#### WHAT TO WORK ON:
In the passage about Walt and Jesse, repeat word for word the part that begins at the words "Eventually, where we" and ends after the words "you talking about?".

#### PROVIDED TEXT:

★ ★ ★ ★

Eventually, where we are now in the series, there is no one sacred to Walt, no one he won’t lie to or manipulate in order to get what he wants. In last Sunday’s episode, he meets with his erstwhile partner, Jesse, in the desert in an effort to convince Jesse to disappear.
Jesse: Would you just, for once, stop working me?
Walter: What are you talking about?
Jesse: Can you just, uh, stop working me for, like, ten seconds straight? Stop jerking me around?
Walter: Jesse, I am not working you.
Jesse: Yes. Yes, you are. All right? Just drop the whole concerned dad thing and tell me the truth. I mean, you’re– you’re acting like me leaving town is– is all about me and turning over a new leaf, but it’s really– it’s really about you. I mean, you need me gone, ’cause your dickhead brother-in-law is never gonna let up. Just say so. Just ask me for a favor. Just tell me you don’t give a shit about me, and it’s either this– it’s either this or you’ll kill me the same way you killed Mike. I mean, isn’t that what this is all about? Huh? Us meeting way the hell out here? In case I say no? Come on. Just tell me you need this.

★ ★ ★ ★

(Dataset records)
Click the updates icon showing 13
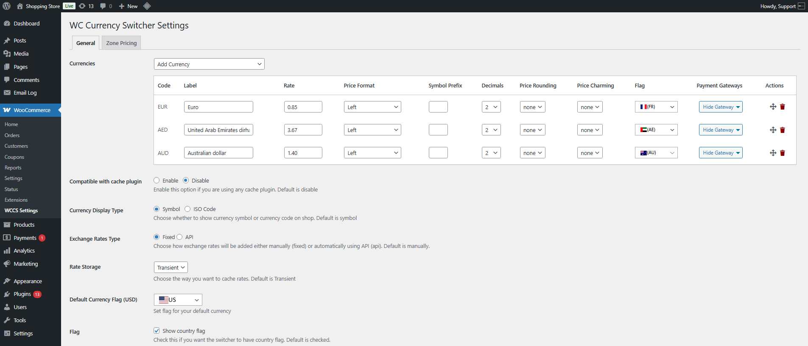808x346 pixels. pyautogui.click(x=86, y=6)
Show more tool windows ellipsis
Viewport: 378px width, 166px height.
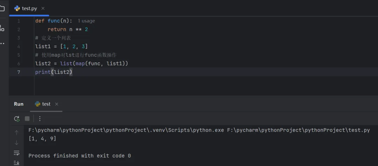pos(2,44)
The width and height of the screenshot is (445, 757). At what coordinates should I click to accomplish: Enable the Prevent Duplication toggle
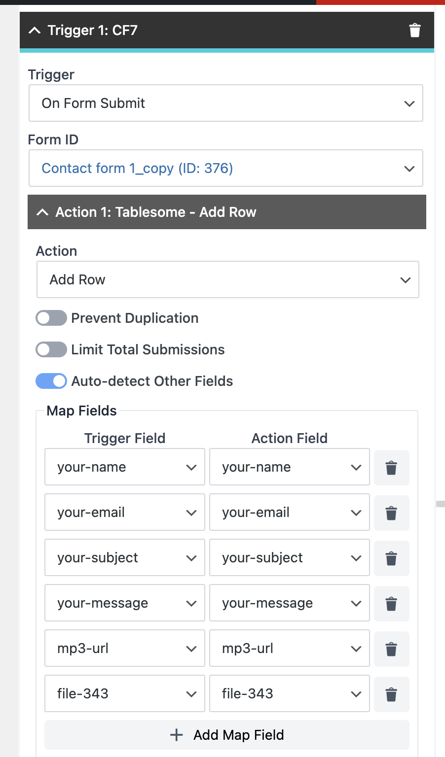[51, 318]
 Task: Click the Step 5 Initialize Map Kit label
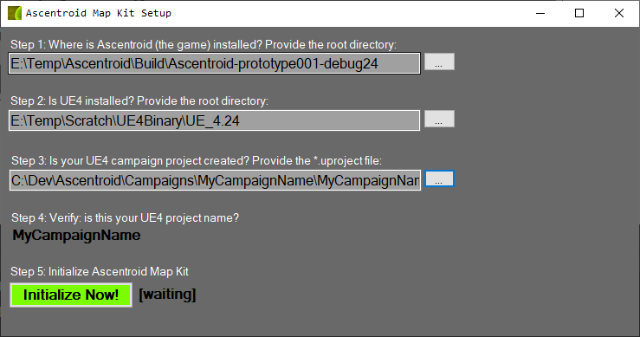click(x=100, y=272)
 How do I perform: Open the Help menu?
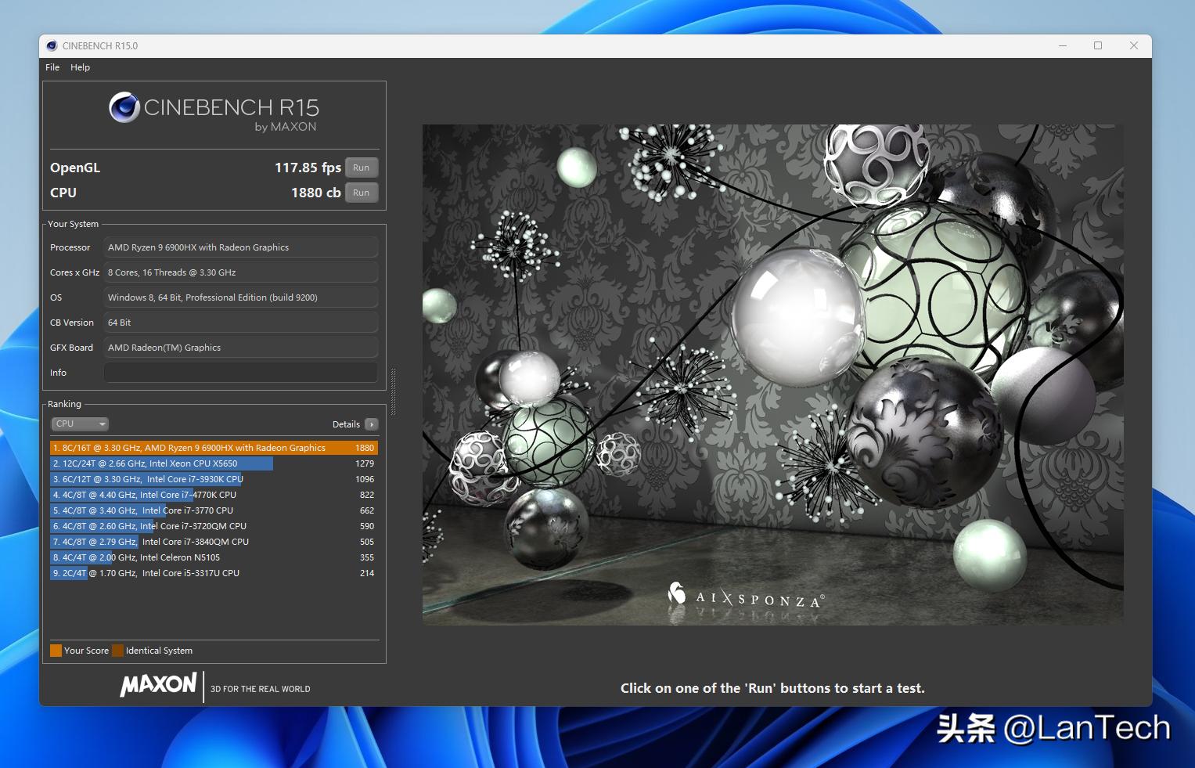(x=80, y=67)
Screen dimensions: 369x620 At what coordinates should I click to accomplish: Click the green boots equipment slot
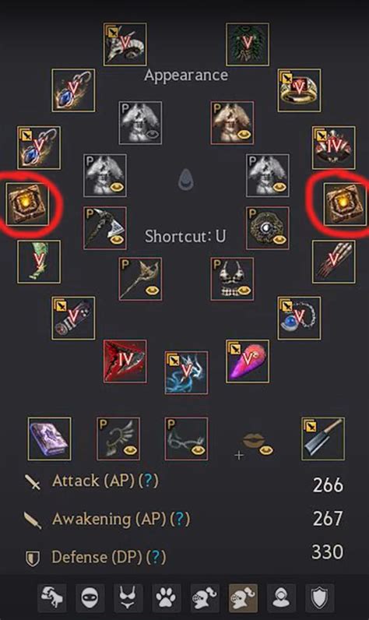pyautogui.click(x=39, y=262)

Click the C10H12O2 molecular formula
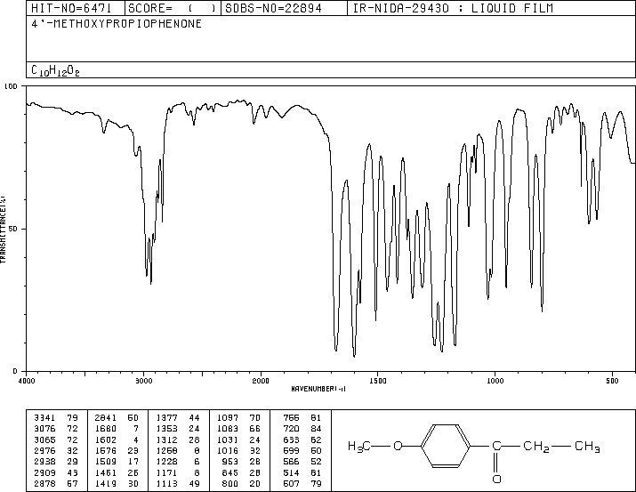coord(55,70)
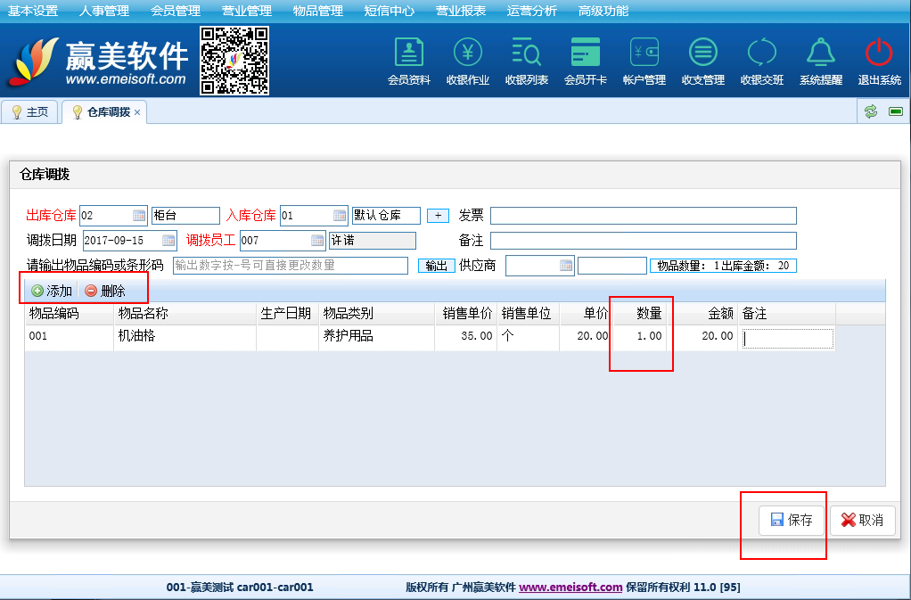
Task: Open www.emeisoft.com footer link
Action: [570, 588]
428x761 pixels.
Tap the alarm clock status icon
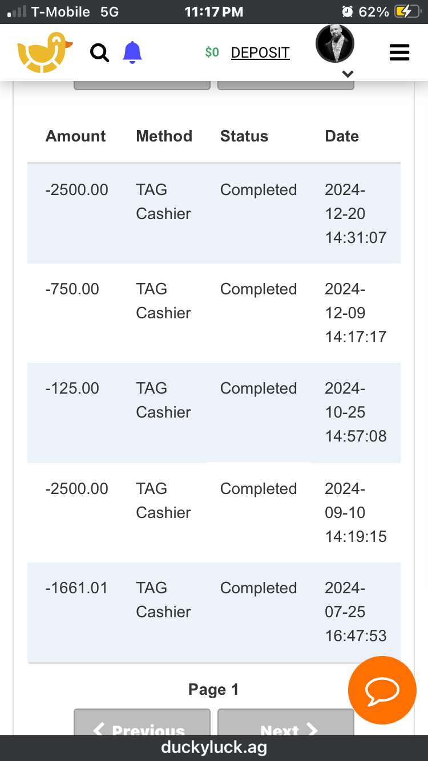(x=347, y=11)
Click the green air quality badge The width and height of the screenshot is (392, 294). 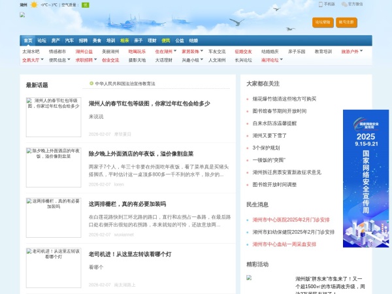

★ ★ ★ ★

#### YOUR RESPONSE:
Eventually, where we are now in the series, there is no one sacred to Walt, no one he won’t lie to or manipulate in order to get what he wants. In last Sunday’s episode, he meets with his erstwhile partner, Jesse, in the desert in an effort to convince Jesse to disappear.
Jesse: Would you just, for once, stop working me?
Walter: What are you talking about?